The new checkpointing tests address this challenge head-on. Regular checkpoints—saved snapshots of training progress—are essential to mitigate the effects of accelerators failing. To optimize the use of these checkpoints, however, AI trainers require accurate data on the scale and performance of storage systems. The MLPerf Storage v2.0 checkpoint provides that data.

More information on checkpointing and the design of the benchmarks can be found in a blog post by Wes Vaske, a member of the MLPerf Storage working group.

Technical Diversity Reflects Industry Innovation

The submissions showcase remarkable diversity in approaches to high-performance AI storage. The v2.0 results include 6 local storage solutions, 2 systems using in-storage accelerators, 13 software-defined solutions, 12 block systems, 16 on-premises shared storage solutions, and 2 object stores.

This technical variety reflects what MLPerf Storage working group co-chair Oana Balmau called innovation driven by necessity. “Everything is scaling up: models, parameters, training datasets, clusters, and accelerators,” she said. “It’s no surprise to see that storage system providers are innovating to support ever larger scale systems.”

Major Players Showcase Enterprise-Grade Solutions

Enterprise storage leaders demonstrated significant advances in supporting massive AI training clusters.

DDN’s AI400X3 appliance achieved over 110 GiB/s sustained read throughput while supporting up to 640 simulated H100 GPUs on ResNet-50, representing a 2x performance improvement over the previous generation.

HPE submitted results for its Cray Supercomputing Storage Systems E2000. The E2000 more than doubles I/O performance compared to previous generations and powers six of the world’s fastest top 10 supercomputers, demonstrating proven scalability at unprecedented computational scales.

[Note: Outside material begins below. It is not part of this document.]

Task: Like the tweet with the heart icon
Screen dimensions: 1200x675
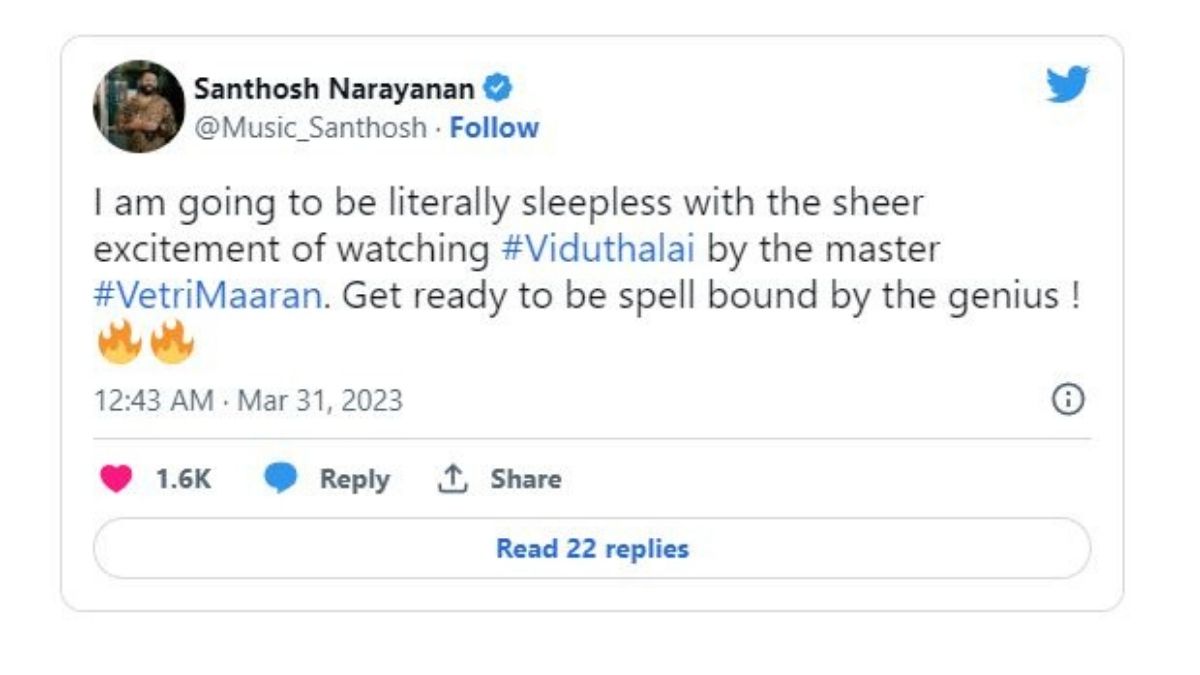Action: pyautogui.click(x=114, y=478)
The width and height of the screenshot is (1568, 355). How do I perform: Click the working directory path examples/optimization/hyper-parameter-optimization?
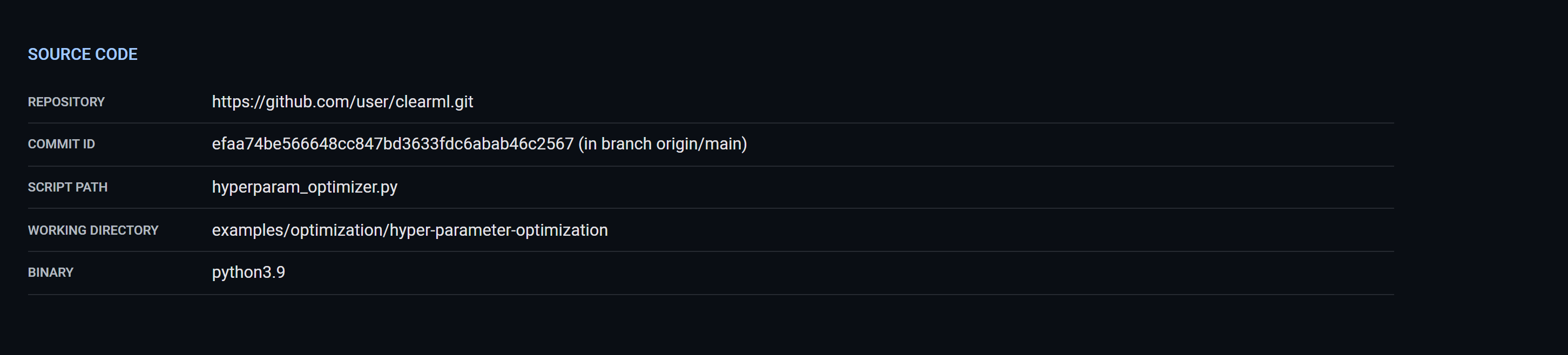coord(409,230)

IBM showcased real-world performance with its Storage Scale system, which delivered 656.7 GiB/s read bandwidth for the massive Llama 3 1T model—equivalent to loading the entire trillion-parameter model in approximately 23 seconds—while simultaneously supporting mixed production workloads.

Quanta Cloud Technology (QCT) demonstrated the effectiveness of thoughtful system design through its QuantaGrid D54X-1U server platform, testing configurations with both Solidigm D7-PS1010 NVMe SSDs for low-latency metadata operations and D5-P5336 NVMe SSDs for high-capacity streaming read throughput.

The TechArena Take

When you’re running million-dollar training jobs that can fail every few minutes, storage is mission-critical infrastructure. The overall improvement in the number of accelerators that storage systems can support and record participation numbers reveal an ecosystem that’s taking storage seriously as a potential bottleneck to AI training efficiency.

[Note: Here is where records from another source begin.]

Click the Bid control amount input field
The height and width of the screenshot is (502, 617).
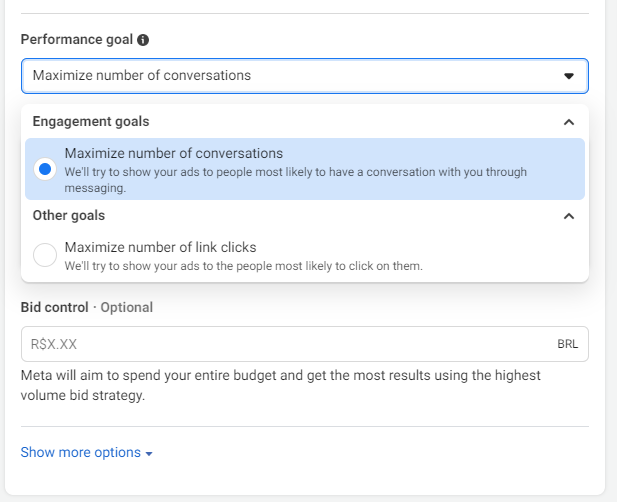pos(305,344)
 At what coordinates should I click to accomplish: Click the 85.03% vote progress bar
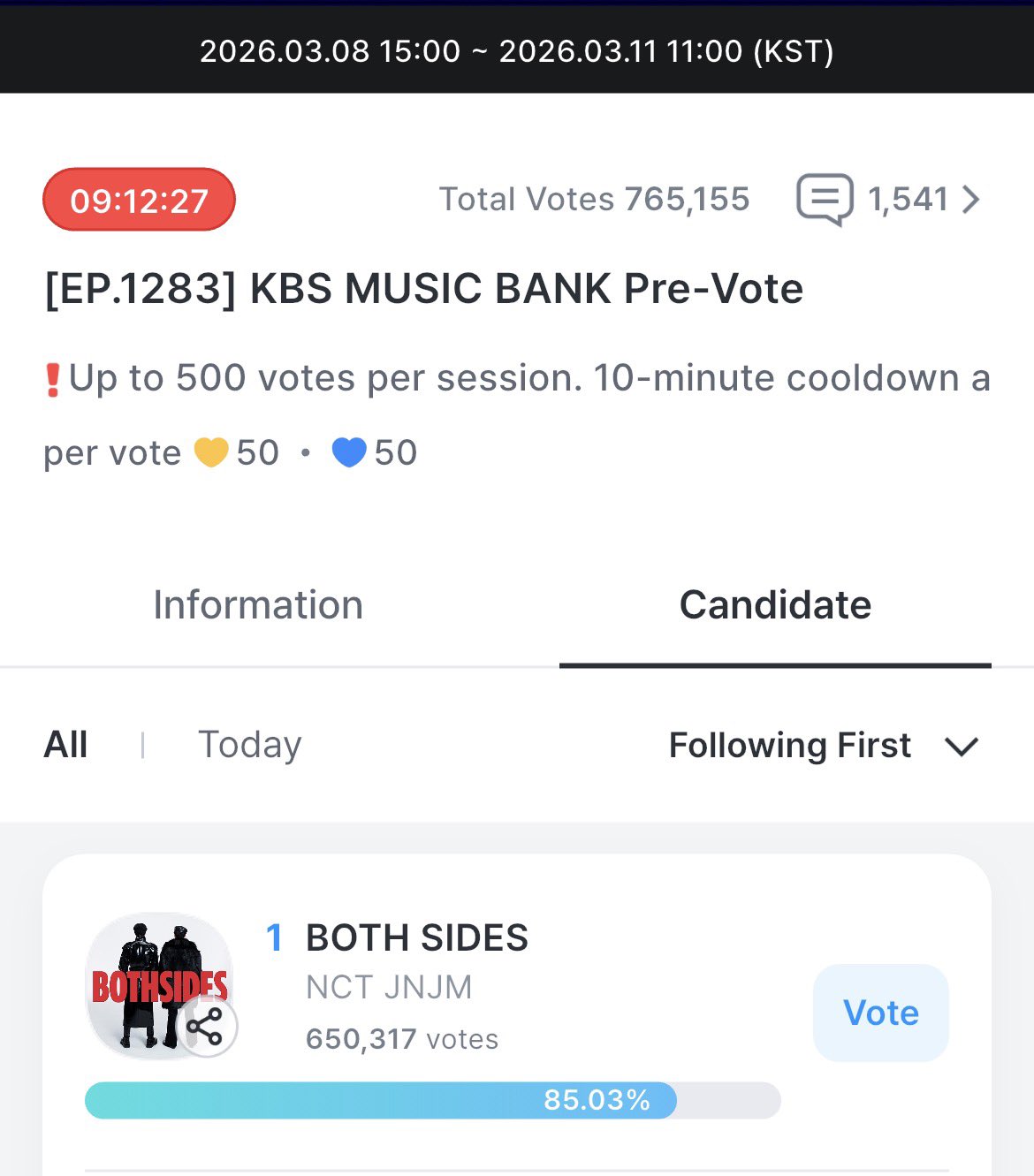coord(432,1100)
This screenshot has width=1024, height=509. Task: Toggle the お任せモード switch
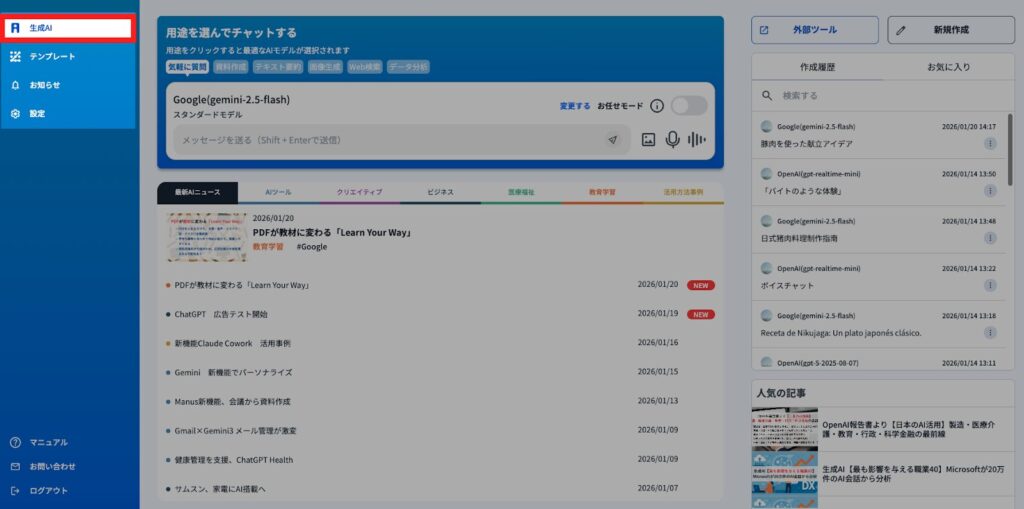tap(689, 106)
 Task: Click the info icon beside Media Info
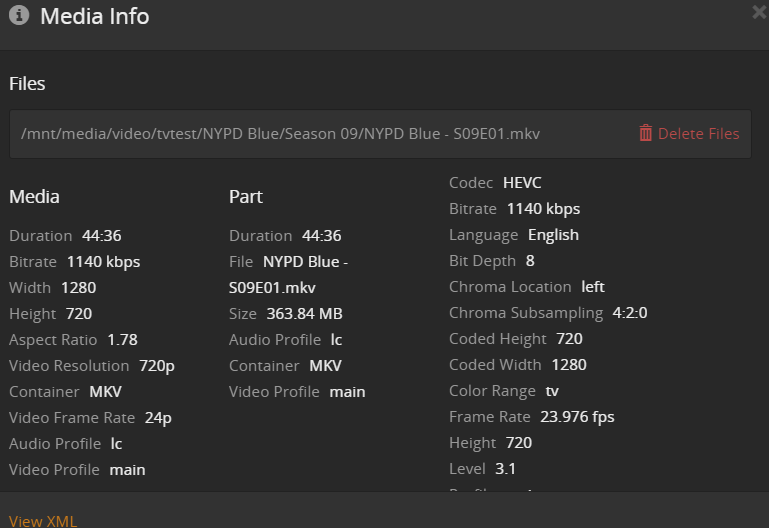point(19,16)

We’re also excited to see the diversity of approaches represented in these results. Six different storage architectures, spanning everything from local NVMe to object stores, suggests there’s no single “right” answer yet. The industry is still experimenting, which means significant performance gains are likely still on the table. We’ll be watching for those gains in the next benchmark round.

The complete MLPerf Storage v2.0 results are available at MLCommons.org.